[Data excerpts]
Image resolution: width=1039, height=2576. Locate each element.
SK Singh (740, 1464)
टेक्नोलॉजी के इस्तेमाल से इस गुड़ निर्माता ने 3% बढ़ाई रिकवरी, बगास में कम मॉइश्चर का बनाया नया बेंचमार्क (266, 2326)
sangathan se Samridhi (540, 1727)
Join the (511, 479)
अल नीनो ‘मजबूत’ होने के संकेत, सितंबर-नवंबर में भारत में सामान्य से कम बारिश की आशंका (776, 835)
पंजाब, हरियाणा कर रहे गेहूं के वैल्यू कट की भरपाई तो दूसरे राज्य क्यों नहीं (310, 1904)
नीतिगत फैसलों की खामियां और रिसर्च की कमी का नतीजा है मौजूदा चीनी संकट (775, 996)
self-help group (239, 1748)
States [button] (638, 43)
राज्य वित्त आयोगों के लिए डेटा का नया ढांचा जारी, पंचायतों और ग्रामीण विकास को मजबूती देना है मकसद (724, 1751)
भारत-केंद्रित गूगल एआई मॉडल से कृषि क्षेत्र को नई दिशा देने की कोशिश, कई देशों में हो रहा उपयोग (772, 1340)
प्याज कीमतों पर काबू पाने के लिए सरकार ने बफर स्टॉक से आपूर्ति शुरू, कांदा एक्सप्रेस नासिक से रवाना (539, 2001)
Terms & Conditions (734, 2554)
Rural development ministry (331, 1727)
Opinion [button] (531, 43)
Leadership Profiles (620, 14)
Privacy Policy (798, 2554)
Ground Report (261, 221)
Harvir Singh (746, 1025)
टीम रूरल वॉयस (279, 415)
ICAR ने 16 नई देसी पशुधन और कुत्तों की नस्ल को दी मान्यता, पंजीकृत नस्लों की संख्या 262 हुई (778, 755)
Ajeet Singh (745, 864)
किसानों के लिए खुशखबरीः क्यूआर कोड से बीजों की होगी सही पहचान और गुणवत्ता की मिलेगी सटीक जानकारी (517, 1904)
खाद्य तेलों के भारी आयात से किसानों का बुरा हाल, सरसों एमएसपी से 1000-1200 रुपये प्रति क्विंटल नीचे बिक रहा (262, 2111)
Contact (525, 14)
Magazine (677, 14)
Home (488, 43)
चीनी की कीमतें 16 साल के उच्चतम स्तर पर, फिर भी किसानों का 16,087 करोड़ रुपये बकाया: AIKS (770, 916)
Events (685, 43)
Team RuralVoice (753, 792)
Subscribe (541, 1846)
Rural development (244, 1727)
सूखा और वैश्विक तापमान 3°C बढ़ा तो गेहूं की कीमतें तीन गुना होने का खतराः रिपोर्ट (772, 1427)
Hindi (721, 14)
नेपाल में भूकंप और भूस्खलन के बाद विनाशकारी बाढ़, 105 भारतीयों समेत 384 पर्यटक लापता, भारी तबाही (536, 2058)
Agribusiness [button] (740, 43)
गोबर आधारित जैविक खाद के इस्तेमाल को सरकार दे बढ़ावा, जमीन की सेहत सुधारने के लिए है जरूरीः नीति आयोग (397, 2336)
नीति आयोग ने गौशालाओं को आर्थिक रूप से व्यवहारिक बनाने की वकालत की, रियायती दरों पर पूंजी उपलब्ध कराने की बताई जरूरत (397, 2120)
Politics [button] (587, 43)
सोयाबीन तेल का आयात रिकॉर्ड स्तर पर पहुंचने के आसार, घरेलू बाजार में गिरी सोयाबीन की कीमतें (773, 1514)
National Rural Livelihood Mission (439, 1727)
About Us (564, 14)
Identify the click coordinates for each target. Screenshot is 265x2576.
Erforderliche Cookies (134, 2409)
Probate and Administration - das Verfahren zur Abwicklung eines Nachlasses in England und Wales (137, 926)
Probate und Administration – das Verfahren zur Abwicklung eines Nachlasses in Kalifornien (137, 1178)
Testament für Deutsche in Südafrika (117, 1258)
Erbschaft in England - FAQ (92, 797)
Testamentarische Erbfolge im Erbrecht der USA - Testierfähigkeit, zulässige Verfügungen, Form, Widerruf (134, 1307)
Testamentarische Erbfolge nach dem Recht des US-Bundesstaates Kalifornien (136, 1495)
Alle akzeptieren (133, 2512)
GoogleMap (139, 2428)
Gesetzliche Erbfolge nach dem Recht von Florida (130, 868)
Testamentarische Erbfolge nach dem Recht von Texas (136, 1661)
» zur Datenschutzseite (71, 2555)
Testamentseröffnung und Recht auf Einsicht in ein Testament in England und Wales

**WHAT TO PRODUCE:** Going back over the entries above, copy word for word every line from the one that has "Rural development ministry (331, 1727)" on through the one that has "नीति आयोग ने".

**ANSWER AREA:**
Rural development ministry (331, 1727)
Opinion [button] (531, 43)
Leadership Profiles (620, 14)
Privacy Policy (798, 2554)
Ground Report (261, 221)
Harvir Singh (746, 1025)
टीम रूरल वॉयस (279, 415)
ICAR ने 16 नई देसी पशुधन और कुत्तों की नस्ल को दी मान्यता, पंजीकृत नस्लों की संख्या 262 हुई (778, 755)
Ajeet Singh (745, 864)
किसानों के लिए खुशखबरीः क्यूआर कोड से बीजों की होगी सही पहचान और गुणवत्ता की मिलेगी सटीक जानकारी (517, 1904)
खाद्य तेलों के भारी आयात से किसानों का बुरा हाल, सरसों एमएसपी से 1000-1200 रुपये प्रति क्विंटल नीचे बिक रहा (262, 2111)
Contact (525, 14)
Magazine (677, 14)
Home (488, 43)
चीनी की कीमतें 16 साल के उच्चतम स्तर पर, फिर भी किसानों का 16,087 करोड़ रुपये बकाया: AIKS (770, 916)
Events (685, 43)
Team RuralVoice (753, 792)
Subscribe (541, 1846)
Rural development (244, 1727)
सूखा और वैश्विक तापमान 3°C बढ़ा तो गेहूं की कीमतें तीन गुना होने का खतराः रिपोर्ट (772, 1427)
Hindi (721, 14)
नेपाल में भूकंप और भूस्खलन के बाद विनाशकारी बाढ़, 105 भारतीयों समेत 384 पर्यटक लापता, भारी तबाही (536, 2058)
Agribusiness [button] (740, 43)
गोबर आधारित जैविक खाद के इस्तेमाल को सरकार दे बढ़ावा, जमीन की सेहत सुधारने के लिए है जरूरीः नीति आयोग (397, 2336)
नीति आयोग ने गौशालाओं को आर्थिक रूप से व्यवहारिक बनाने की वकालत की, रियायती दरों पर पूंजी उपलब्ध कराने की बताई जरूरत (397, 2120)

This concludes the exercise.